Despite attempting a bath, quiet read, dark room for final feed routine our 5mo ds has never been in any great routine with sleep, previously sleeping (eventually) at about 10/11pm and then waking 2 or 3 times in the night. He had a cold about 5 weeks ago and he started waking so many times a night I lost count. Then he briefly returned to waking just twice for a few nights. But for the last few weeks it's been a complete nightmare to get him to sleep . . . and KEEP him asleep for more than an hour or so.
He's clearly getting tired (eye rubbing, crankiness and tears) but he fights sleep. Some evenings he'll drift off in my arms after feeding mid evening, but it's like he treats it as a 30 minute power nap, only to bounce back in a completely hyper and manically smiley mood. Loads of smiles, lots of limb thrashing and VERY high pitched chattering. Some of the evenings we've battled to calm him back to sleep until 1.30am. Then he'll still wake 4/5/6 times. He often wakes again 20/30 minutes after falling asleep. Sometimes he'll wake with such a high-pitched cry it's really disturbing. The only reassurance is that he's always really happy in the mornings... which is more than can be said for his sleep deprived parents!
He's doing all the drooling, shoving anything in the mouth worth chewing (inc teething rings) and over the last few days a bit of ear pulling. I've been told these could be signs of teething, but equally could just be stages of development. We've been giving him some teething powder and tried Medised the other night, but nothing makes much difference.
Advice anybody? I'd hand over all my worldly possessions to just be woken twice a night . . . and I NEVER thought I'd say that.

OP posts:
ILoveDolly · 08/01/2007 00:23

calpol? not an easy one...

sunshinyday · 08/01/2007 08:49

He just dribbles the calpol back out as two pink fangs and refuses to swallow it! After the first attempt he just locks his mouth tight. The medised seems to go down better - still a paracetamol med so assume it does pretty much the same thing?

OP posts:
LittleB · 08/01/2007 09:04

I used anbesol on my dd's gums, it acts as an anaesthetic and seemed to help her alot. Don't know what else to suggest, my dd went through a really bad stage like that at about 7mths we did controlled whinging in the end - I wouldn't let her get to full on crying but would let her whinge a bit before I went to her, settle her in bed and leave her longer each time, it did work in the end but was hard work. Good luck.
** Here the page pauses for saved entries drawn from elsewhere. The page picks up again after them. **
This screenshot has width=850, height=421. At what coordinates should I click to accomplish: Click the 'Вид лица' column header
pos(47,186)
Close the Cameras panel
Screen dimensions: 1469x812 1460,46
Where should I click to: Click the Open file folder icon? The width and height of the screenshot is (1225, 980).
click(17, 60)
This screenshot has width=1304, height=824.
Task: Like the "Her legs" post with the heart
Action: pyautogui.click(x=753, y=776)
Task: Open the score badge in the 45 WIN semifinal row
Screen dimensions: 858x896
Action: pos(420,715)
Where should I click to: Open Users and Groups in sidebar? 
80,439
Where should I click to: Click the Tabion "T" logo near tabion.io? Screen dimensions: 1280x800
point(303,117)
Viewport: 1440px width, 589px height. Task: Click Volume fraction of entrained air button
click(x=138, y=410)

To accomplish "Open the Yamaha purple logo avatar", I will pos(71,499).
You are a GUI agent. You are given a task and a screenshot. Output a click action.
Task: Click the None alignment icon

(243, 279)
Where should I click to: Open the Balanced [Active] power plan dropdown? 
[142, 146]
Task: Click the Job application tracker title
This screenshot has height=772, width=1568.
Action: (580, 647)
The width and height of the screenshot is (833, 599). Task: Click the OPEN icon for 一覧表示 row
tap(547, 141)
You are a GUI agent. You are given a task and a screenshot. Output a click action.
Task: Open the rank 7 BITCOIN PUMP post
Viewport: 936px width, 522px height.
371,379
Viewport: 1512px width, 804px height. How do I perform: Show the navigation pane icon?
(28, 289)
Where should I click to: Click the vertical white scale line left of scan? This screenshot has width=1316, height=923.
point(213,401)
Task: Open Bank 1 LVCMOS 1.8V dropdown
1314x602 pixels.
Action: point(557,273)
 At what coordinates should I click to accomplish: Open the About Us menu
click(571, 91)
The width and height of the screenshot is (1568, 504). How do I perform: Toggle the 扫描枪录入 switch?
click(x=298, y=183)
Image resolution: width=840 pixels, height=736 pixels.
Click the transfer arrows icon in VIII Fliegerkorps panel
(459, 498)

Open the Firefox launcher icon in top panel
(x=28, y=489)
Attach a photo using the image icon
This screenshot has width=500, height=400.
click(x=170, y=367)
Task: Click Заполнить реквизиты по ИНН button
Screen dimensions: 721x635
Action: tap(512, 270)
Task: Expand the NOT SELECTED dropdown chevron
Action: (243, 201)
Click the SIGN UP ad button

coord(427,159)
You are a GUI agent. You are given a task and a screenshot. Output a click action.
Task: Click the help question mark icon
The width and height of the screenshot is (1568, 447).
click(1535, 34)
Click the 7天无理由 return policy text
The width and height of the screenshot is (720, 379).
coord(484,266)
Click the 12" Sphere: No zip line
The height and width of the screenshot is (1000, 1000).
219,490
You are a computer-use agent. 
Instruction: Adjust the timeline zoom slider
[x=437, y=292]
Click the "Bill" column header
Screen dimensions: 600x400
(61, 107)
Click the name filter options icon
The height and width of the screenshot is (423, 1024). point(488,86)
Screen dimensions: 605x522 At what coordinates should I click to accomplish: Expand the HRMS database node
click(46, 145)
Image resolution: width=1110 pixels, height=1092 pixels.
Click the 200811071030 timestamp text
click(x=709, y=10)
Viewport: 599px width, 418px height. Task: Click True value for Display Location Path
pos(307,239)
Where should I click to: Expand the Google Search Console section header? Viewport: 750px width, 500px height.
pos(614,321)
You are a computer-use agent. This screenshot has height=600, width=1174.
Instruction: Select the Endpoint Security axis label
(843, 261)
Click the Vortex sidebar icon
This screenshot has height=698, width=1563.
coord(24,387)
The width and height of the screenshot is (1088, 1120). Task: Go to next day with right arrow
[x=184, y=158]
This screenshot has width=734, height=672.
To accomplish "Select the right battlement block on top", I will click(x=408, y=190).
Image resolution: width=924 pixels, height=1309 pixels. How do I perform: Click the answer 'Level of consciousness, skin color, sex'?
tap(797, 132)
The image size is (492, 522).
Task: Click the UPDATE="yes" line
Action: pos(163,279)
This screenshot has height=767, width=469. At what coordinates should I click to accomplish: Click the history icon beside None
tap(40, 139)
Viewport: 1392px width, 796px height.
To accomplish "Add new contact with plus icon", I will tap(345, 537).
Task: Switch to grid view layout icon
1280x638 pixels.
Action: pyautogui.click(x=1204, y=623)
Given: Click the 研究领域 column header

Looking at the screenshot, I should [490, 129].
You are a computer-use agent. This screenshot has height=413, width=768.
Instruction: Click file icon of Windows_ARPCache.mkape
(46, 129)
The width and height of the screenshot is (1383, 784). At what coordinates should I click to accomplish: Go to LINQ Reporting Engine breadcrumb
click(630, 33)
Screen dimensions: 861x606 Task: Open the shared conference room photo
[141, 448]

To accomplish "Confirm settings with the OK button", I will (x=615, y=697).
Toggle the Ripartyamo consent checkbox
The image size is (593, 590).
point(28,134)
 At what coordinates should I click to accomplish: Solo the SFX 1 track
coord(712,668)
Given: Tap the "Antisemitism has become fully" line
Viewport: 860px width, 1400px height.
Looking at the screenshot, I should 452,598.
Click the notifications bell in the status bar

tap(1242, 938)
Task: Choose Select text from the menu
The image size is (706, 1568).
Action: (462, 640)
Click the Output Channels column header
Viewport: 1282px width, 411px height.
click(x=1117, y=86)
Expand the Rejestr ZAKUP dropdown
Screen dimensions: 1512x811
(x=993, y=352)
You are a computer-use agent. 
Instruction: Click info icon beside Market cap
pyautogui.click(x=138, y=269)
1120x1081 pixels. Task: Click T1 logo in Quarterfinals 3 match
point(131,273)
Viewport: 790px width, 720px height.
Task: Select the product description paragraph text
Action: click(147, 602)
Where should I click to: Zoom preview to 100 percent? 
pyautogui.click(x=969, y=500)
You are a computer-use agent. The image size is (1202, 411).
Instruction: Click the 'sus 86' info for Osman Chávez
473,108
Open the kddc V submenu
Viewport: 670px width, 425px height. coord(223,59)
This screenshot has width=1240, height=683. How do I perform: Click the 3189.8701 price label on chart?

sunshinyday · 08/01/2007 09:11

Thanks LittleB. I'm a bit of a wuss with the crying thing, prefering to swoop on in there the minute it starts. Maybe he's sussed that! Will get some anbesol and see what effect it has.

OP posts:
LittleB · 08/01/2007 12:12

I know sunshinyday what you mean about the crying, my HV said I should do CC but i didn't want to, so I just left her a bit when she whinged and grumbled and picked her up if she cried, it took longer than I imagine CC would but it did work - I also only used it when I knew she wasn't teething or ill and was just being clingy. The anbesol was good too, you could try baby nurofen if your baby doesn't like clapol, or try a different flavour calpol?

ILoveDolly · 08/01/2007 23:30

sure any baby paracetamol based med would have the same effect. my dd loves calpol so much she gets excited when she sees a medicine spoon (not that she has it very much you understand - she's just a strawberry fanatic!)